**YOUR GOAL:** Copy the lines of the entries exactly, from the opening one to the one holding "Image resolution: width=1568 pixels, height=676", and leave out everything after.

**THE DATA:**
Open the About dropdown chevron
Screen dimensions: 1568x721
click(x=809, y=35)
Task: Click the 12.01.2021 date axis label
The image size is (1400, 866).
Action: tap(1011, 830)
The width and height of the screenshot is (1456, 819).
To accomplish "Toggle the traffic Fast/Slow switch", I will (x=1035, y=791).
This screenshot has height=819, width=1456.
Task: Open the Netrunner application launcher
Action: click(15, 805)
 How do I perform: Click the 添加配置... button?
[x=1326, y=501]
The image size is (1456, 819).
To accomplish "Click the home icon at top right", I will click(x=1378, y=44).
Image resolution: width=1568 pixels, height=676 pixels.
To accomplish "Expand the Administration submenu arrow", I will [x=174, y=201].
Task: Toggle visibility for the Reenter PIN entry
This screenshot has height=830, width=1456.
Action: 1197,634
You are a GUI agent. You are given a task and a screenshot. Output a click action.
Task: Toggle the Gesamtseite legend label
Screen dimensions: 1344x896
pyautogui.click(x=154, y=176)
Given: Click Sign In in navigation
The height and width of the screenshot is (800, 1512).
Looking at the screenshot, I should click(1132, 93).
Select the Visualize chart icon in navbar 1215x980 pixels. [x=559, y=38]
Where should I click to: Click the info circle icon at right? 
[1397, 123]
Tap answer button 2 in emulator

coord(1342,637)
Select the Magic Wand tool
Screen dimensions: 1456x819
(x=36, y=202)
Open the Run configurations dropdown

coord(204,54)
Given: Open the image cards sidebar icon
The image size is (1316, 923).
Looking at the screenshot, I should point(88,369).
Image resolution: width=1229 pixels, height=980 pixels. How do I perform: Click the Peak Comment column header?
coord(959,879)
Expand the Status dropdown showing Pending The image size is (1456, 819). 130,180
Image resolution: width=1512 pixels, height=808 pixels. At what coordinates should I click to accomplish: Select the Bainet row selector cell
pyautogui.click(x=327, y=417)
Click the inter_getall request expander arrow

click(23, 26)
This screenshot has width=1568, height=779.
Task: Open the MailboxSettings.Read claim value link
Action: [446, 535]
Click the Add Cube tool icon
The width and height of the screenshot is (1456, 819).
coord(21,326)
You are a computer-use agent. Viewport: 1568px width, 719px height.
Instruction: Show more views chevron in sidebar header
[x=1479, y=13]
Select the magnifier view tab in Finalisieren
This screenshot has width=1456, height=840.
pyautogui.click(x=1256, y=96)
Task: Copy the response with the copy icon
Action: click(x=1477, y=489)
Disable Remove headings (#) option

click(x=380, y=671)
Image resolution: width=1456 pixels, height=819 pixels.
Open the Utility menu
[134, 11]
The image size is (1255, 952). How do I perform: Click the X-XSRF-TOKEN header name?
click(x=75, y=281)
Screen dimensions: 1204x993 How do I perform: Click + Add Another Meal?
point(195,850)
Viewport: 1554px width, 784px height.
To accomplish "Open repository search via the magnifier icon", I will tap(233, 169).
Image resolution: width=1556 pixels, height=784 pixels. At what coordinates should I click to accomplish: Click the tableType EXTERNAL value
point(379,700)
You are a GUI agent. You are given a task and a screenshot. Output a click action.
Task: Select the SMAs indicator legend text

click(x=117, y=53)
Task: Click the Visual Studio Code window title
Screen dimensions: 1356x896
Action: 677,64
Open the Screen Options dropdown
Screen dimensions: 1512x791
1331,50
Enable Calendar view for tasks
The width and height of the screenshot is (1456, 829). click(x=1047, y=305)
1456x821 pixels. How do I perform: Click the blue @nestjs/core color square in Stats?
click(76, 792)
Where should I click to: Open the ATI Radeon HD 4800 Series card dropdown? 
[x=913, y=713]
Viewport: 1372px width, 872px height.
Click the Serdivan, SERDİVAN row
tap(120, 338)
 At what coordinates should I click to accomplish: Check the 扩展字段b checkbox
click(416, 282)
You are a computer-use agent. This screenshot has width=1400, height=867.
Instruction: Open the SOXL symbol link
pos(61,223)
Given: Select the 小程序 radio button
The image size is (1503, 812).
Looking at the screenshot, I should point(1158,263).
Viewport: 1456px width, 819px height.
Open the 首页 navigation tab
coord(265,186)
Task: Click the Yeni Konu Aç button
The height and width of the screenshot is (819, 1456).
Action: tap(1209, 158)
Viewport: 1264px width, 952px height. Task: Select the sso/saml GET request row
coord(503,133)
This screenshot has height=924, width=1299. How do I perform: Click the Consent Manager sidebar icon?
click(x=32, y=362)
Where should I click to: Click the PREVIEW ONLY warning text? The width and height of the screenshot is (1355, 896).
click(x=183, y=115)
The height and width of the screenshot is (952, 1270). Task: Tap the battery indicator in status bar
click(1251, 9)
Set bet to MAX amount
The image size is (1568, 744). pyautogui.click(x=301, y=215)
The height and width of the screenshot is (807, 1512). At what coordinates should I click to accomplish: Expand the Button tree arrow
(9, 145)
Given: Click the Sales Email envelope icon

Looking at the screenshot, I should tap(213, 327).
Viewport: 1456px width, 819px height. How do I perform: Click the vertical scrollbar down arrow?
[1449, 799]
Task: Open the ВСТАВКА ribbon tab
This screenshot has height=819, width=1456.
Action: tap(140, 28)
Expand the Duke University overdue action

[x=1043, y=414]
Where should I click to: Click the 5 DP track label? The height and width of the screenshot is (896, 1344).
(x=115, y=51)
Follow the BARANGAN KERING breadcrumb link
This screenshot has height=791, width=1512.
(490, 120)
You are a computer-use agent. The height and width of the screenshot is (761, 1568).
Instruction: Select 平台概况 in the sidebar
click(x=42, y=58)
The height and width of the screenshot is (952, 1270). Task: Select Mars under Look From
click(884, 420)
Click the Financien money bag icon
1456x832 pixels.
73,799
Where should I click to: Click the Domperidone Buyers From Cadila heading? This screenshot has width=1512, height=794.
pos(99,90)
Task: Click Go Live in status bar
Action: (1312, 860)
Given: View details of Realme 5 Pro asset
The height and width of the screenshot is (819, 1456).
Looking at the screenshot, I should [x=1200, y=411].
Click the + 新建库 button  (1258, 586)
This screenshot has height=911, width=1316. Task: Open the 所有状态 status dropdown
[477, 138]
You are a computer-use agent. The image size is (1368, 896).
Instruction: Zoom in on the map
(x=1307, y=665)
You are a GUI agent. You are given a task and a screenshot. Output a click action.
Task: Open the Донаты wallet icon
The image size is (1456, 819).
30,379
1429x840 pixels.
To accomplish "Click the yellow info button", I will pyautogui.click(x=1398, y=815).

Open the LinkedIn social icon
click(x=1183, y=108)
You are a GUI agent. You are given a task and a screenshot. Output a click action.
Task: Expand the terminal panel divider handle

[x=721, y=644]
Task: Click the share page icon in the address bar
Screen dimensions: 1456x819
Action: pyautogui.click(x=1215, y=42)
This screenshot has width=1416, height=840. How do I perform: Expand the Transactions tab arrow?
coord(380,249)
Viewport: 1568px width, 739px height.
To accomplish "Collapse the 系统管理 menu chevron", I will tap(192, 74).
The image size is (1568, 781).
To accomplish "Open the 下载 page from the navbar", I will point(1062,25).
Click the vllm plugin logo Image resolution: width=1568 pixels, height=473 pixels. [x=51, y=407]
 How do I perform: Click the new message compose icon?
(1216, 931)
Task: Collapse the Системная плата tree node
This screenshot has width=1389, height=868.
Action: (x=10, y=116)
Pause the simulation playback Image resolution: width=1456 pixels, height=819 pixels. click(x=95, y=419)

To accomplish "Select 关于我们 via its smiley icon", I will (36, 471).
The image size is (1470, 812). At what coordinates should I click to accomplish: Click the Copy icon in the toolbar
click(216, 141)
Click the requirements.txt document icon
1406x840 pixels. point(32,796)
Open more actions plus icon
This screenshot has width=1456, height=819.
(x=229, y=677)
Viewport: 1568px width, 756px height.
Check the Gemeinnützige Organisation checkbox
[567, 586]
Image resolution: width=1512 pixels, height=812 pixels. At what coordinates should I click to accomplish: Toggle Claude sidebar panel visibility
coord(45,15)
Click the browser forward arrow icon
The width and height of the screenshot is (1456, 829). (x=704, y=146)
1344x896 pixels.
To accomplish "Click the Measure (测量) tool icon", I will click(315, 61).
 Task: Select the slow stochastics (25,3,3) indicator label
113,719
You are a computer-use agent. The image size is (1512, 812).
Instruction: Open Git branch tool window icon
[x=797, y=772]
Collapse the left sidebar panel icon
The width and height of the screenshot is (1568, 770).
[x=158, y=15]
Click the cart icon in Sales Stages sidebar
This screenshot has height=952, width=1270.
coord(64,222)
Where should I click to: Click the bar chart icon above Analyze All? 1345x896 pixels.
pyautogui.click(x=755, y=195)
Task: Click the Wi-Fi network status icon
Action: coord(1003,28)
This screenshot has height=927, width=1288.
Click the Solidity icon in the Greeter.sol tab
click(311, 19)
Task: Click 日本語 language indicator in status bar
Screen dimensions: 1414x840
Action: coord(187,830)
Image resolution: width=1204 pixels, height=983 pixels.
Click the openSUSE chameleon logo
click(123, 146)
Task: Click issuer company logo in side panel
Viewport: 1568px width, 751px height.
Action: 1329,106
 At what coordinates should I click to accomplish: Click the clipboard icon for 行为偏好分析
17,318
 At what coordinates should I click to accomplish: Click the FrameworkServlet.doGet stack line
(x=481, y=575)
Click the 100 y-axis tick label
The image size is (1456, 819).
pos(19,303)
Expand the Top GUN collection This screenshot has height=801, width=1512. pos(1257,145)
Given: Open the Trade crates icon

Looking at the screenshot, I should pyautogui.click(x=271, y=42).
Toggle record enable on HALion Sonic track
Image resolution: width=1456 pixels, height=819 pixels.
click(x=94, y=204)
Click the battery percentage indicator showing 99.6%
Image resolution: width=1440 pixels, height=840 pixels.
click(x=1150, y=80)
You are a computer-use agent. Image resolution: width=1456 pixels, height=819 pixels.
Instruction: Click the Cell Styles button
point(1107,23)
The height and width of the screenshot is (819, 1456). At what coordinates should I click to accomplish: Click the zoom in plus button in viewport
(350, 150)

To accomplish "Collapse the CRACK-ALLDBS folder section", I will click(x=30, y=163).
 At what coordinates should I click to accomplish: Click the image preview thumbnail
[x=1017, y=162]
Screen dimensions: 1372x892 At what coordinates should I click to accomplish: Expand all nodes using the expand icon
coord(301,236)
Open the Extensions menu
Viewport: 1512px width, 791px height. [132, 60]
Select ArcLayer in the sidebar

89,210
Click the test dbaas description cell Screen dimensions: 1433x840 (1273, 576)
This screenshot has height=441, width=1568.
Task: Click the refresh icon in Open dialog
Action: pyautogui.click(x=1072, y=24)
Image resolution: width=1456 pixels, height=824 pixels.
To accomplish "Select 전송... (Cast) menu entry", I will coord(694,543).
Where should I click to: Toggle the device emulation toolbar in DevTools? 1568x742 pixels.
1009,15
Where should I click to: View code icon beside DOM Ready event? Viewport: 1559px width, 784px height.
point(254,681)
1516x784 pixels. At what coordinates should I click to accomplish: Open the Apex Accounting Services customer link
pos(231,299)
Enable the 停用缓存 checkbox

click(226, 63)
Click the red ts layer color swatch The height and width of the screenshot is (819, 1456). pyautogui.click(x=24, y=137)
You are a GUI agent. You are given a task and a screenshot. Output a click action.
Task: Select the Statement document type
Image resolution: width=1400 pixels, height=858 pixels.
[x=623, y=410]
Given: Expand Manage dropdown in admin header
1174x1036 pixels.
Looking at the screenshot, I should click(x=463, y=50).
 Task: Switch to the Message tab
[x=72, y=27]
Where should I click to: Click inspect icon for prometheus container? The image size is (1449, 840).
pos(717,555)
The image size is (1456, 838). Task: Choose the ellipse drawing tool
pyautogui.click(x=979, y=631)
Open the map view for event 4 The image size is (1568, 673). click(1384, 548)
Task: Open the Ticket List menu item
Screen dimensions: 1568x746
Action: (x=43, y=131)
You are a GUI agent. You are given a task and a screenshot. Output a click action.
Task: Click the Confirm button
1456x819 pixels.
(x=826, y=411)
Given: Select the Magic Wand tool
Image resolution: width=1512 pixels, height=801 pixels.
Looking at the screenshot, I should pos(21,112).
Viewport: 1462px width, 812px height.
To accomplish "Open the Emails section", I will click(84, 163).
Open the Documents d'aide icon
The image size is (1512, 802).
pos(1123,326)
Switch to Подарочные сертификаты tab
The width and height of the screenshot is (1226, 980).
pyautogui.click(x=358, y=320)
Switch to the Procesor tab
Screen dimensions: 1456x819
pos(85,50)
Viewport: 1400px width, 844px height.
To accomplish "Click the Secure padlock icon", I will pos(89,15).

**SOLUTION TO THIS EXERCISE:**
Open the About dropdown chevron
Screen dimensions: 1568x721
click(x=809, y=35)
Task: Click the 12.01.2021 date axis label
The image size is (1400, 866).
Action: tap(1011, 830)
The width and height of the screenshot is (1456, 819).
To accomplish "Toggle the traffic Fast/Slow switch", I will (x=1035, y=791).
This screenshot has height=819, width=1456.
Task: Open the Netrunner application launcher
Action: click(15, 805)
 How do I perform: Click the 添加配置... button?
[x=1326, y=501]
The image size is (1456, 819).
To accomplish "Click the home icon at top right", I will click(x=1378, y=44).
Image resolution: width=1568 pixels, height=676 pixels.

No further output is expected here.